Na conta dos prejuízos da inflação, o índice de preço de bens finais, sazonalmente ajustado, registrou 58,4 (acima dos 56,2 de maio), novo recorde na série. O valor ficou acima da média dos últimos doze meses (52,9) e da de longo prazo (51,2).
Já o índice de preço de insumos marcou o terceiro recorde sucessivo de alta, registrando um valor de 67,5, acima dos 64,7 de maio. Os preços do aço e do petróleo foram apontados como os principais responsáveis pela elevação dos preços. "Cerca de de 38% dos respondentes relataram uma alta nos custos de seus insumos, comparados a 4% que notaram um declínio".
O aumento de preços das commodities e as vendas mais baixas afetaram também as quantidades de compras.
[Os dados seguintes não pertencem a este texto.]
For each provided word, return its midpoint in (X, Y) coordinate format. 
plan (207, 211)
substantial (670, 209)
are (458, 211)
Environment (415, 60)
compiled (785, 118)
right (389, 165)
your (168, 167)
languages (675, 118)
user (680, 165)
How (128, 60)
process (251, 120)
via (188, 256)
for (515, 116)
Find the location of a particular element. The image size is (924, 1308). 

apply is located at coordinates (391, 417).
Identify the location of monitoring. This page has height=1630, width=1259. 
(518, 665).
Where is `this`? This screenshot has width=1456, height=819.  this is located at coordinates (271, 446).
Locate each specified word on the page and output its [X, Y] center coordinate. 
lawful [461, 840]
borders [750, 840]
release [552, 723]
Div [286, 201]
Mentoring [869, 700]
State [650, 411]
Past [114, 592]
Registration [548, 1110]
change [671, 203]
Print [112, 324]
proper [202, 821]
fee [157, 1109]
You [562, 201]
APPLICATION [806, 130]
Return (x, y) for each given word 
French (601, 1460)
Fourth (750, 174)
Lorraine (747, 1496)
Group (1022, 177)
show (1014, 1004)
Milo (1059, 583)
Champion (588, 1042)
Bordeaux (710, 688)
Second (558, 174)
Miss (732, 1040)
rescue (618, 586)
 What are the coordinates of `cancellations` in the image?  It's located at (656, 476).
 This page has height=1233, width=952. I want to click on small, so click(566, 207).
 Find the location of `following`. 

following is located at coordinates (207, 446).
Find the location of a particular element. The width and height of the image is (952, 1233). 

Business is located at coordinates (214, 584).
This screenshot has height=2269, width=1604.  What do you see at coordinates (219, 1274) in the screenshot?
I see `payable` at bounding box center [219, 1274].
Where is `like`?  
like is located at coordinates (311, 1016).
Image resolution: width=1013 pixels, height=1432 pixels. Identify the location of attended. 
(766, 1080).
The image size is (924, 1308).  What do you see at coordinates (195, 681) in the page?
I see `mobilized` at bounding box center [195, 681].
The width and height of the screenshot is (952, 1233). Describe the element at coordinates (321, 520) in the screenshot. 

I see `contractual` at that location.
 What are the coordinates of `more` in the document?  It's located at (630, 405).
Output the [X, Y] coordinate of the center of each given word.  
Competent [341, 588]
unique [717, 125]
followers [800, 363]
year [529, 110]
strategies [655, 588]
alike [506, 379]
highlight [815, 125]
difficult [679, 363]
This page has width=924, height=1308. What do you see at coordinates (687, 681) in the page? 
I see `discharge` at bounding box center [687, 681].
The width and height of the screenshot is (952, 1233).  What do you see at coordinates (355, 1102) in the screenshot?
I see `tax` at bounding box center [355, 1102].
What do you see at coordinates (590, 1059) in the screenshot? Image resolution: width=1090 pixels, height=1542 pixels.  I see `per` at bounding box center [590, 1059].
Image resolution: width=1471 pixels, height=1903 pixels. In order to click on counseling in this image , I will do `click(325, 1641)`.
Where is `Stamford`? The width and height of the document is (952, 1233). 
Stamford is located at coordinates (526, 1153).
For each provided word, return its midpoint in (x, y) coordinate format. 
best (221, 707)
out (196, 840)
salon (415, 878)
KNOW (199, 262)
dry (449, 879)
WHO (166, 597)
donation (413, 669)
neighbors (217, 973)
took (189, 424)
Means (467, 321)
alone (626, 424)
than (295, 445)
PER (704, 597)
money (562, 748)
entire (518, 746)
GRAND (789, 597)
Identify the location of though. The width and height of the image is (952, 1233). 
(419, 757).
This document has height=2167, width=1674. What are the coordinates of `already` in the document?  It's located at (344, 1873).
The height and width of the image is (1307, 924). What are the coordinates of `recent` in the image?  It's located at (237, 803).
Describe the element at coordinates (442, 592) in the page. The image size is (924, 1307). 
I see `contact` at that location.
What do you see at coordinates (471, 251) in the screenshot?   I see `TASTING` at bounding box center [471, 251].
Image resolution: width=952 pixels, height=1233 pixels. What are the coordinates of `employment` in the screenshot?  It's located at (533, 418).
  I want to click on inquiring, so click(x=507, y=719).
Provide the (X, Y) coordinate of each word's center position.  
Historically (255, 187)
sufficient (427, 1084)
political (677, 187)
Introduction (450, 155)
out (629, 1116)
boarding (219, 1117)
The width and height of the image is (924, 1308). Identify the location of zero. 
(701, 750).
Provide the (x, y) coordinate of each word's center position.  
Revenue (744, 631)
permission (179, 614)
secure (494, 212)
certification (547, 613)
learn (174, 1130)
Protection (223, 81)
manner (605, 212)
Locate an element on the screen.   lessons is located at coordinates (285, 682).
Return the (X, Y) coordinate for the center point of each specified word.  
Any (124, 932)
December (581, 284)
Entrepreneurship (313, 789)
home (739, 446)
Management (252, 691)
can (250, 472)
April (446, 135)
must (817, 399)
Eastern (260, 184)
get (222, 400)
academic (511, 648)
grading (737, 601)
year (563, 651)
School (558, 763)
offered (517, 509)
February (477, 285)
O índice de compras e insumos apresentou a expansão mais tímida em quase dois anos. Em junho, ficou em 51,9 (sazonalmente ajustado), ante 53,4 em maio. "As evidências da pesquisa indicaram que várias empresas não tiveram recursos para comprar tantos insumos quanto no passado, devido aos preços mais altos das matérias-primas e dos combustíveis".
Os estoques de produtos finais não passaram ilesos e caíram ligeiramente em junho. "Algumas empresas indicaram que as vendas continuaram fortes e, portanto, tinham esvaziado seus estoques de bens finais. Outras registraram que a combinação de poucas vendas e preços mais altos tornou não econômico para elas manterem níveis altos de estoque."
Demanda
A entrada de novos negócios para os fabricantes brasileiros cresceram em junho pelo vigésimo terceiro mês consecutivo. O índice de novos pedidos ficou indicou uma taxa moderada de expansão, ficando em 51,4 (ante 53 em maio), no índice mais baixo desde agosto de 2006. O mercado interno foi apontado como a sustentação do desempenho ainda positivo.
No sentido contrário, a valorização do real em relação ao dólar americano provocou nova queda nos pedidos de exportação --embora por uma taxa mais baixa que a do mês anterior. O índice de novos pedidos para exportação, sazonalmente ajustado, registrou 48,8, acima dos 47,6 registrados em maio.
Para atender a demanda interna, os fabricantes brasileiros contrataram pessoal, mas num ritmo mais modesto em junho, com a taxa mais lenta em três meses. O índice de emprego ficou em 52,2, abaixo dos 54,9 do mês anterior.